**Petunjuk dan Ketentuan:** Tuliskan kembali tanpa perubahan bagian teks tentang korupsi di pemerintah daerah yang terletak antara "Kasus kerugian negara/" dan "kerugian negara/ daerah.", termasuk kedua batas tersebut.

**Teks Sumber:**
──────
Dengan cara seperti itu, rencana belanja dalam bentuk proyek-proyek bisa dianggarkan karena tersedia dana yang berasal dari PAD. Siapa yang akan mengerjakan proyek sudah diatur antara oknum pejabat pemda dengan anggota DPRD. Pada akhir tahun, ketika realisasi PAD tidak tercapai maka timbullah utang proyek tersebut. Dengan akal-akalan APBD, utang tersebut dibayar ketika Dana Alokasi Umum (DAU) atau Dana Alokasi Khusus (DAK) yang berasal dari transfer pemerintah pusat bisa dicairkan.

Kongkalikong seperti itu menjadi praktik yang lumrah di pemda selama ini. Jika dalam laporan keuangan pemda ada utang proyek kepada pihak swasta dengan jumlah yang signifikan hampir pasti ada korupsi di situ.

Pengawasan yang lemah dalam kegiatan pemda juga menyuburkan praktik korupsi. Hasil pemeriksaan Badan Pemeriksa Keuangan (BPK) membuktikan bahwa berbagai proyek di dinas pekerjaan umum, dinas kesehatan, dinas pendidikan, dan sekretariat daerah menjadi tempat yang subur terjadinya korupsi. Umumnya terkait dengan proyek infrastruktur serta pengadaan barang dan jasa. Lelang dilaksanakan dengan melanggar aturan atau pelaksanaan pekerjaan tidak sesuai dengan spek.

Kewenangan dan dana untuk pemerintah daerah ditambah dan hal ini juga menjadi pemicu lahirnya praktik-praktik korupsi yang dilakukan kepala daerah.

Kasus kerugian negara/ daerah biasanya berasal dari kekurangan volume pekerjaan dan kelebihan pembayaran pada belanja modal. Hal ini menunjukkan bahwa dalam pengelolaan keuangan negara dan daerah khususnya pada belanja modal terdapat ketidakpatuhan terhadap peraturan perundang-undangan sehingga menimbulkan kerugian negara/ daerah.

Dengan semangat transparansi melalui transaksi non tunai dan gerakan memberantas korupsi yang diinisiasi Mendagri dengan menggandeng kerjasama lintas kementerian, Bank Indonesia dan Lembaga Negara lain diharapkan bisa meminimalisir kebocoran anggaran.

Begitulah Mendagri Tito mencoba mendudukkan kembali masalah yang ada dan mengubah semua sesuai fungsinya. Kebijakan ini memang tidak populer bagi pejabat di pemda yang selama ini mencari keuntungan dari lemahnya sistem pengelolaan keuangan daerah. Semoga dengan kebijakan tersebut, bisa meminimalisir kepala daerah atau jajarannya terjerat kasus korupsi karena menyelewengkan anggaran daerah.
──────
**Data:**
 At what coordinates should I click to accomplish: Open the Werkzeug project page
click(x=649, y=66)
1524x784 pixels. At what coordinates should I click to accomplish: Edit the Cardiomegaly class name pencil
──────
**Jawaban Latihan:**
Kasus kerugian negara/ daerah biasanya berasal dari kekurangan volume pekerjaan dan kelebihan pembayaran pada belanja modal. Hal ini menunjukkan bahwa dalam pengelolaan keuangan negara dan daerah khususnya pada belanja modal terdapat ketidakpatuhan terhadap peraturan perundang-undangan sehingga menimbulkan kerugian negara/ daerah.